The negative cost startup

The negative cost startup, is the startup that you are paid to start, not because of anything to do with the nature or outcome of whatever the heck you are doing, but purely to keep you busy, or off the streets, or ‘gainfully employed’ and (yes, here it is, this is the political punchline) excluded from the unemployment statistics.

No exit requirement, revenue requirement, profitability requirement, return on investment.

Do I really need to say any more?

I probably do, because ultimately, all the practicalities of this little wheeze are inevitably going to need to be dreamt up by politicians and implemented with considerable relish by civil servants.

Whilst it would seem almost inevitably self-defeating to require dole-substitute startups to be measured by their outcome, there would undoubtedly need to be some bureaucratic process established in order to distinguish between ‘not bothering to try getting a job with an employer’ and ‘working on my startup’.

I can see it all now:

  • government run startup mentoring schemes (complete with suitable startup mentoring training, qualification and accreditation requirements)
  • mandatory mentoring requirements for startup founders (a certain number of hours per week needing to be spent being mentored by accredited mentors)
  • online startup founder progress reporting requirements (have you pivoted since the last time you logged on?)

Some cynic out there is going to read this and cry ‘recipe for a disaster!’ or ‘yet another ridiculous waste of taxpayer’s money!’

Personally, I would be pretty darned sure that anyone who reacts that way will be entirely innocent of two highly relevant kinds of experience:

  • the incomparable exhilaration of participating in a vibrant startup accelerator program
  • the depressing hopelessness of long-term unemployment in a run-down area

Social impact, anyone?

Oh, and just in case anyone doesn’t think this makes commercial sense, let’s just do the sums.
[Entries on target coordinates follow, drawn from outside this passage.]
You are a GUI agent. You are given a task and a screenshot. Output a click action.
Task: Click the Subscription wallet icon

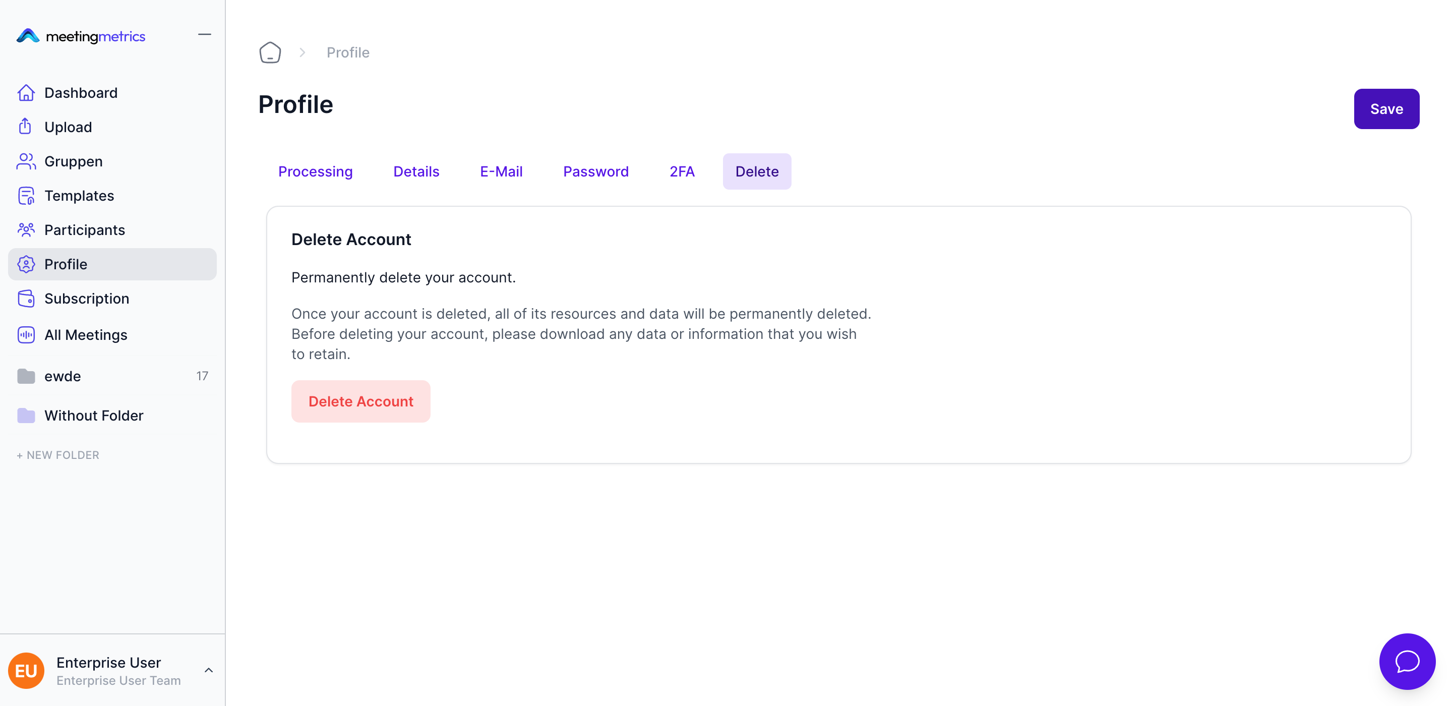26,298
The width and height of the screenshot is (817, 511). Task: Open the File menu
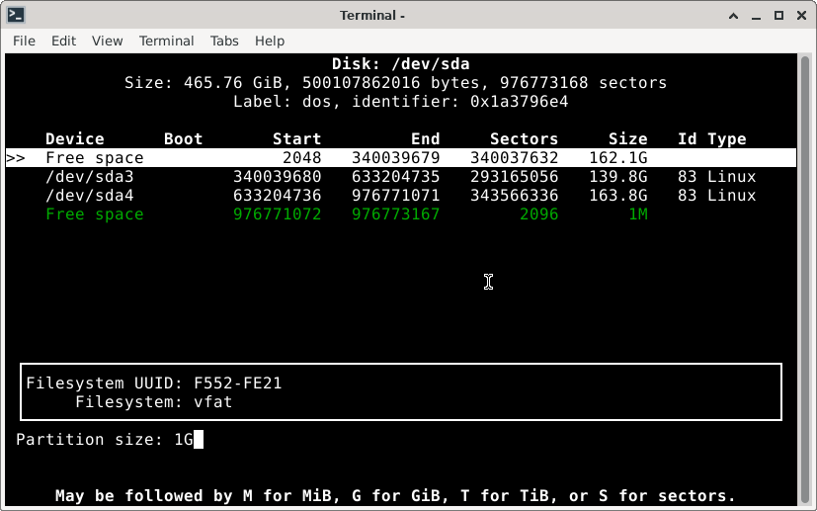(x=24, y=41)
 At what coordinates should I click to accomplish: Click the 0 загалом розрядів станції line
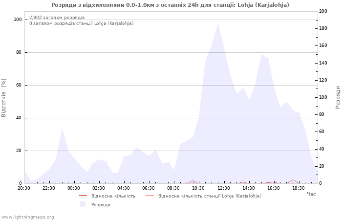81,23
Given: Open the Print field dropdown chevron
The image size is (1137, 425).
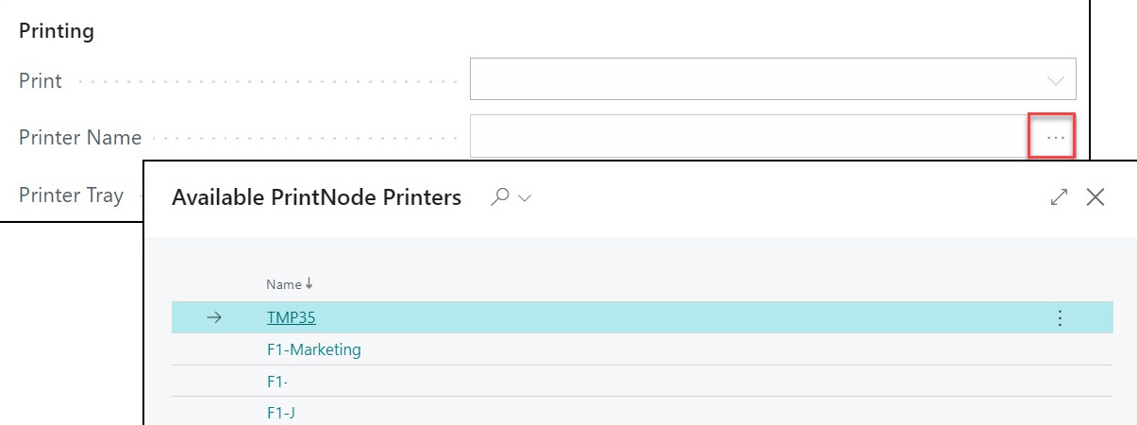Looking at the screenshot, I should [1056, 80].
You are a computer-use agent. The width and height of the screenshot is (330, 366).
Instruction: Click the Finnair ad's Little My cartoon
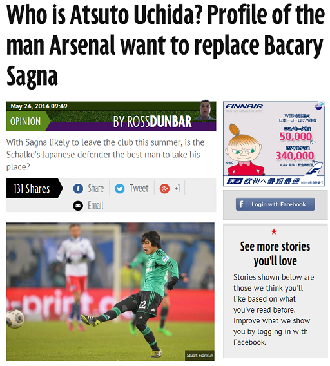[x=244, y=151]
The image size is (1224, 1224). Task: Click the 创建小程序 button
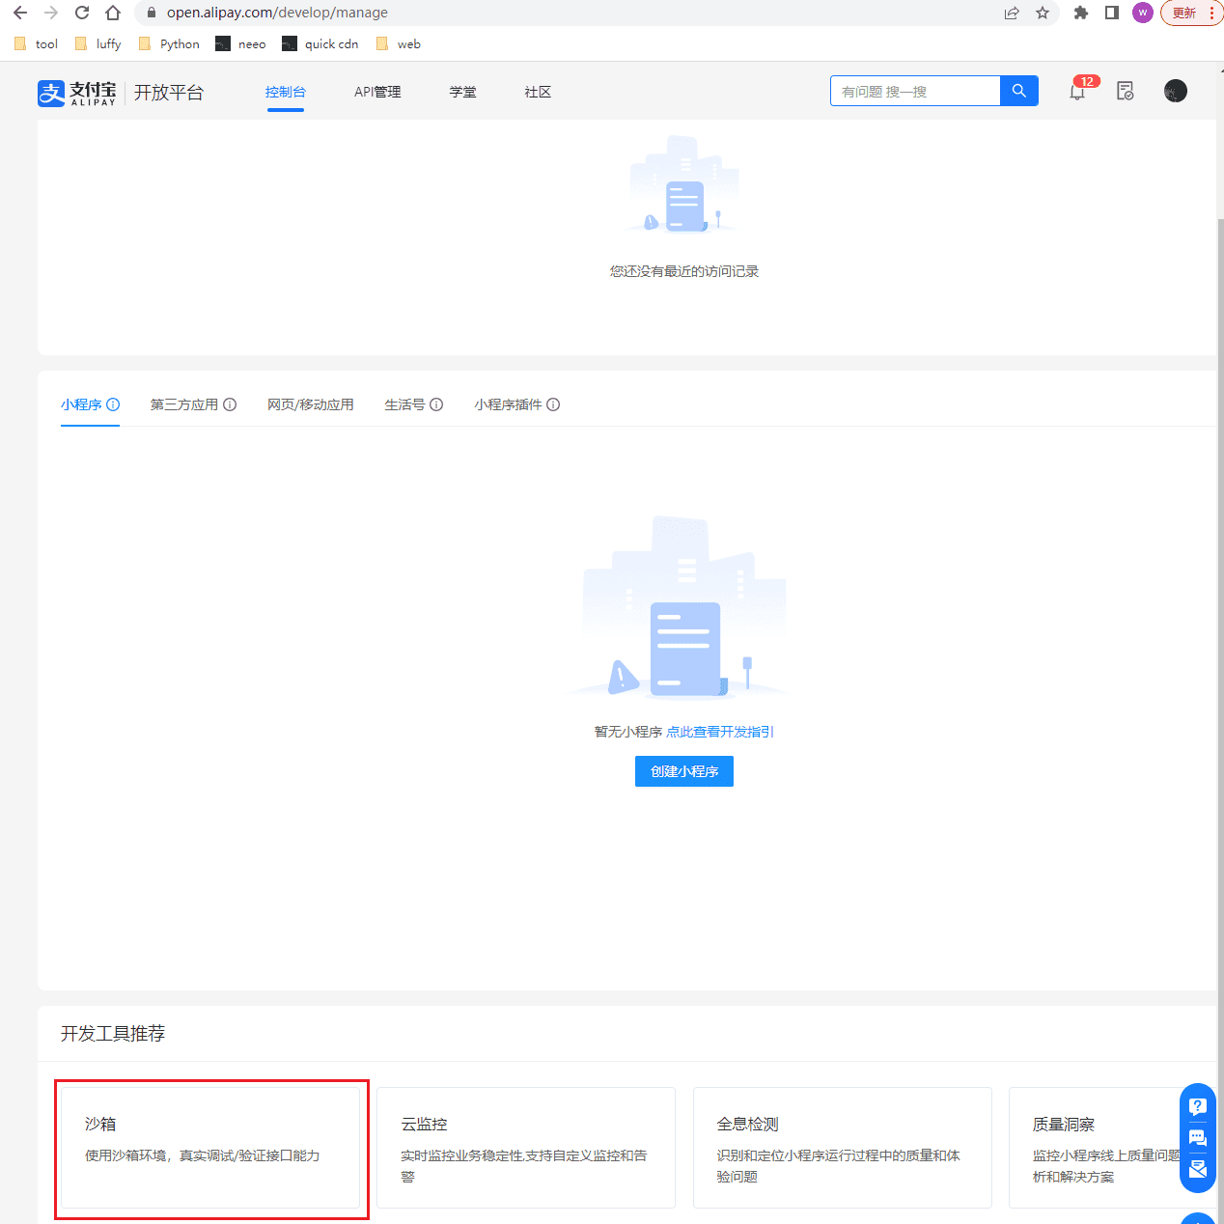[x=683, y=771]
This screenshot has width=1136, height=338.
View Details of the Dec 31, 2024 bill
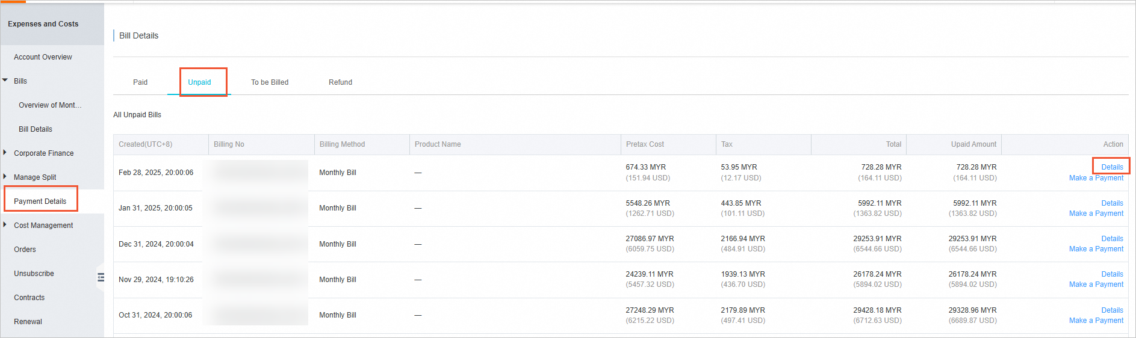pyautogui.click(x=1112, y=239)
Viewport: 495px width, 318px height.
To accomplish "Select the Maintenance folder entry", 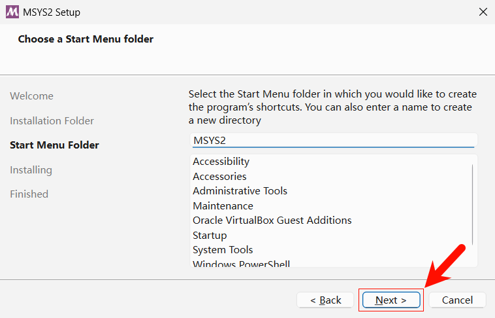I will point(223,206).
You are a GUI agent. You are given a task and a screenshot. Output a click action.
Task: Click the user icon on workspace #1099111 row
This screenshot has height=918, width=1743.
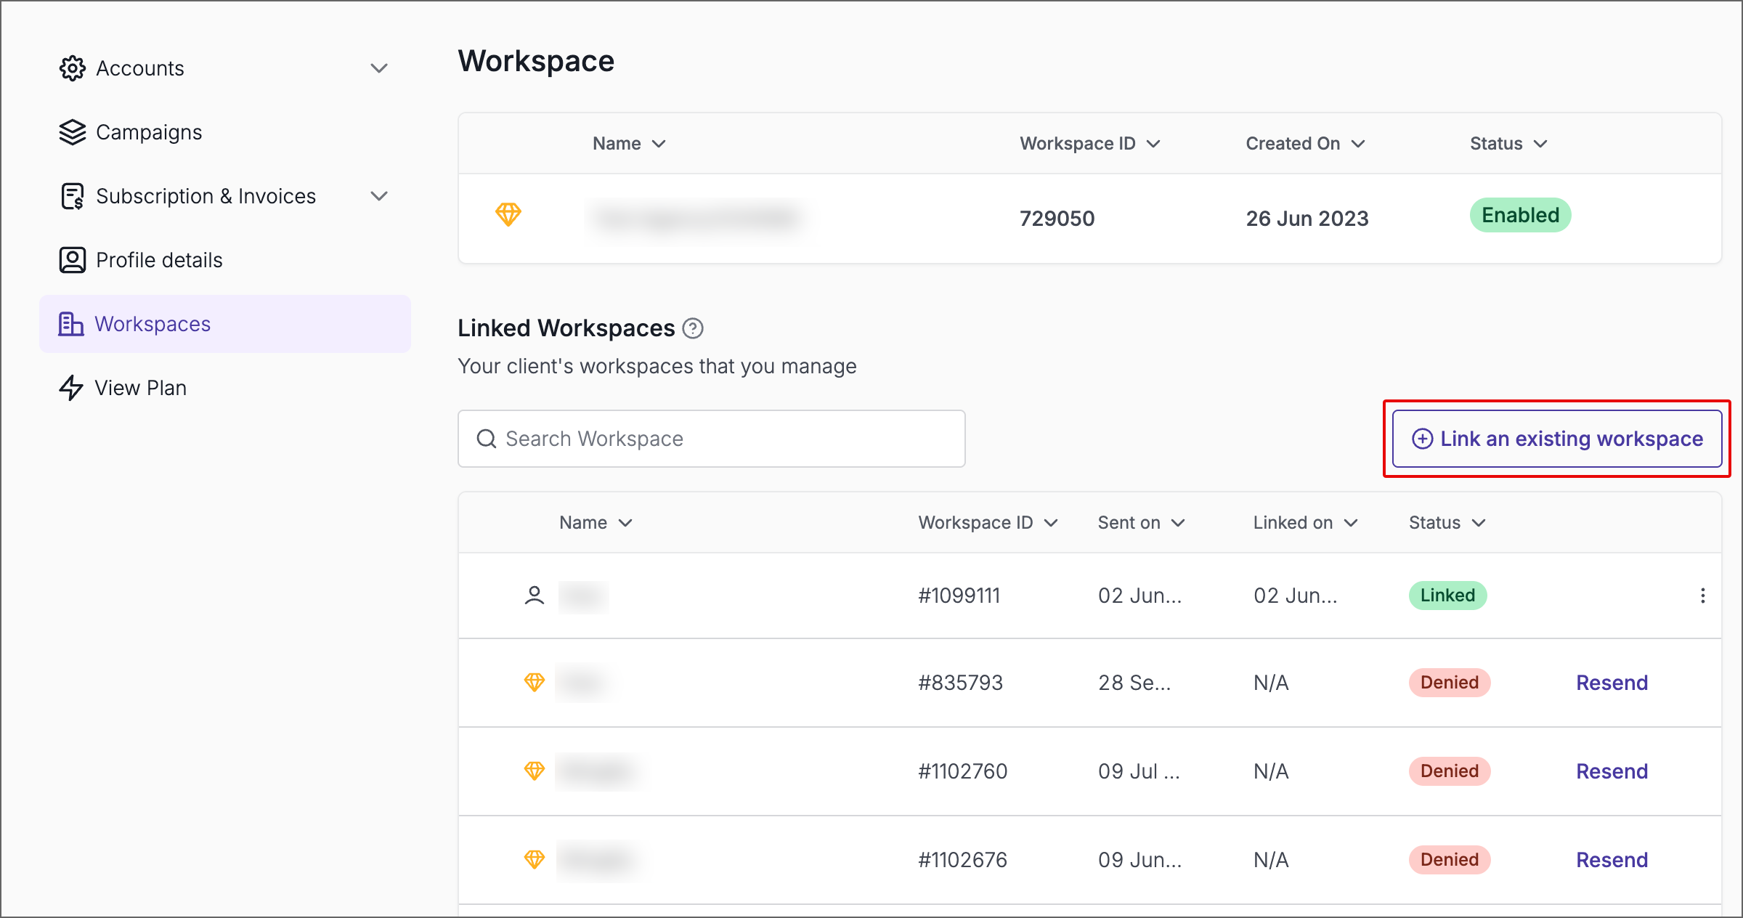(534, 595)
What if each one of these negative cost (to the founder) startups is only one thousandth as likely to be successful as those in Y Combinator, even if the mentoring does turn out to be competent?

The cost to the taxpayer is no less than unemployment payments and little more than the additional mentoring if everything else is done online.

There’s nothing that dictates that you have to pay the mentors, they could be ‘big society’ volunteers and there’s nothing to stop the founders offering the mentors equity in their startups, an incentive mechanism which perhaps offers the potential to make the startup’s success prospects a lot better than one thousandth of Y Combinator.

But one thousandth of the success of Y Combinator, for a cohort of startups say, one thousand times the total number (less than 500) of YC startups (i.e., half a million formerly unemployed founders)?

That’s half a million Y Combinators, with the value of (at least) one.

How many Y Combinator-level accelerators are there in Silicon Valley? Or the US? Or the world?

And when you do those sums, don’t just evaluate Y Combinator by the value of their stake in the  billion dollar valuation of AirBnB, or even ten billion dollar DropBox.

Instead, take into account the value to the economy of those startups themselves.

Take half a million off the unemployment statistics, call them self-employed, create half a million jobs, each one engaged in the ‘business model discovery process’.

And what could be more credible than an entire economy seriously investing in finding the next FaceBook, Google, Apple or Amazon?

If it works, maybe the only people left on the unemployment register will be those who would rather go looking for a job than create one.